他の人と区別されて扱われていることを、知っている。
『この大陸の魔物は掃討し終わったから、次は別の大陸に渡ろうかなぁ。東の方の大陸が魔物の巣窟だって聞いたんだよねー。面白そうだと思わない?』
『全く思いませんけど』
『俺サマにとっては面白いんだってば。まったく、なんでリアラはこんなにノリが悪いのかなー』
『そんな話題にノリたくないだけです。危険からは出来る限り離れていたいので』
『そう? だって危険の只中の方が生きてる感じしない? ま、リアラは弱いからねぇ。連れて行ったらすぐ死んじゃいそうだなぁ』
『そういうスリルを味わうタイプの人間じゃありませんから。……いつ、行くんですか』
『まだ決めてないよ。まあ、近いうちにね。安心しなよ、連れて行ったりしないからさぁ』
『そうですか、それはよかったです。あたしはまだ死にたくありませんから』
『俺サマだって死にたいわけじゃないけどね?』
もう遠い昔に思える記憶。一緒に居た期間なんて、実のところそう長くなかった。
それでも、多分。あたしがこうしていられるのは、ネクトとジオのおかげなのも確かなこと。
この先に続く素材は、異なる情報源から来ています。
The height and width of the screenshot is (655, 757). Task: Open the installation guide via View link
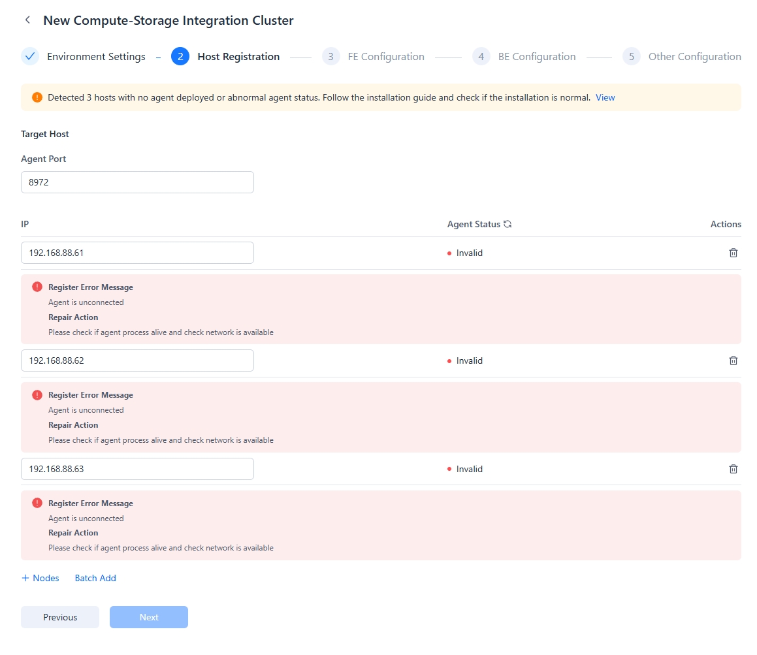click(604, 97)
『愛情』とは呼べないその不確かなものは、確かにあたしの支えだった。
「わかりました。有難く頂いておきます」
そう言えば、ネクトはいつもの胡散臭い笑顔を浮かべて、ジオは無言で頷いた。
「あ、一応使い方みたいなの教えとく? 今なら俺サマ直々に教えてあげるけど」
その言葉に少し迷う。そろそろシリス達にも詳しい説明をしたほうがいいような気がするんだけど、ネクトの気が変わってしまうのも困る。
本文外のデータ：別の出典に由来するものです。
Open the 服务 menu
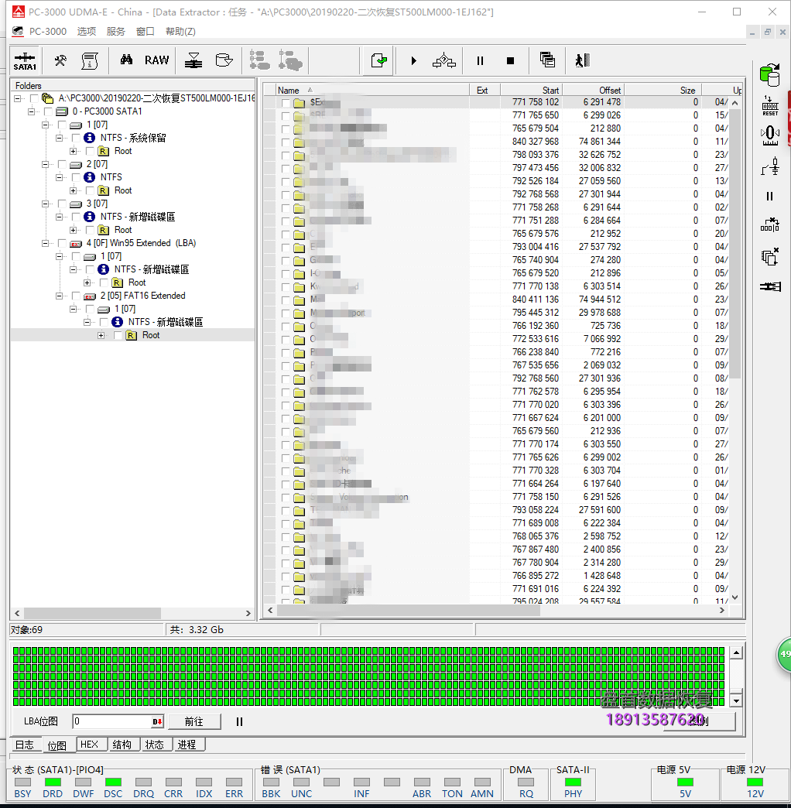 pyautogui.click(x=115, y=32)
「どちらにしろ、少し時間を置いたらどうだ。……しばらくは共に過ごすのだから」
あたしが悩んでるのを悟ったのか、ジオが助け舟を出してくれた。「それもそうだねぇ」とネクトが言って、さっさと部屋を出て行く。
本当、好き勝手生きてるよね、ネクトって……。
「……部屋に案内する。ついてくるといい」
ジオはジオで、やっぱりマイペースに返事も聞かずに歩き出している。
……まあ、こればっかりは諦めるしかないよね。二人ともそういう性格だもんね。
シリス達に色々説明するにしても落ち着ける場所の方がいいから、とりあえずはジオについて行こう。
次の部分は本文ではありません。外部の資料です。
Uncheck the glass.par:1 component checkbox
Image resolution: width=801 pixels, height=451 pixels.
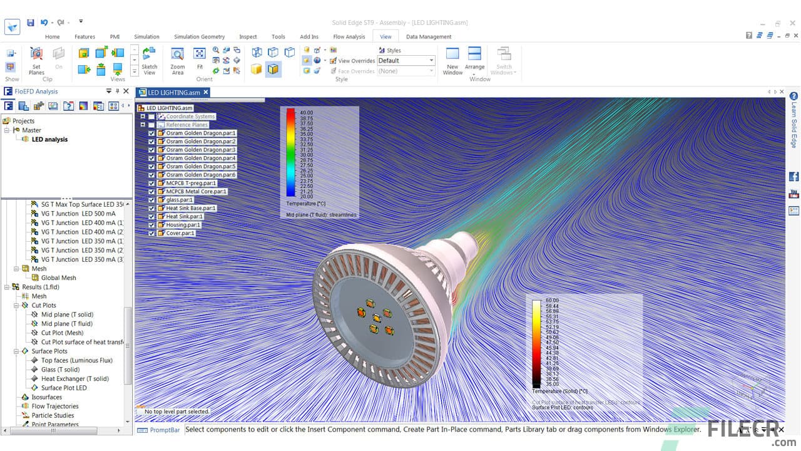click(151, 200)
ちらっと背後を見ると、シリス達もちゃんとついて来てくれてるみたいだった。
……なんかすごい微妙な顔してたけど。ガイエンはともかく、シリスはさっきネクトに言われたことでちょっと落ち込んでたりするっぽいし……どうフォローすればいいんだろう。
あ、っていうかどこをどう説明すればいいのかな。シリスとガイエンはどの辺りの説明を求めてるんだろう。
話す段になってから順次説明していってもいいんだろうけど、一応考えといた方がいいかなぁ。
気付かれないように小さく溜息を吐く。
こういうことに悩む時が来るなんて、前は想像もしてなかった。
変われば変わるものだなぁ、本当に。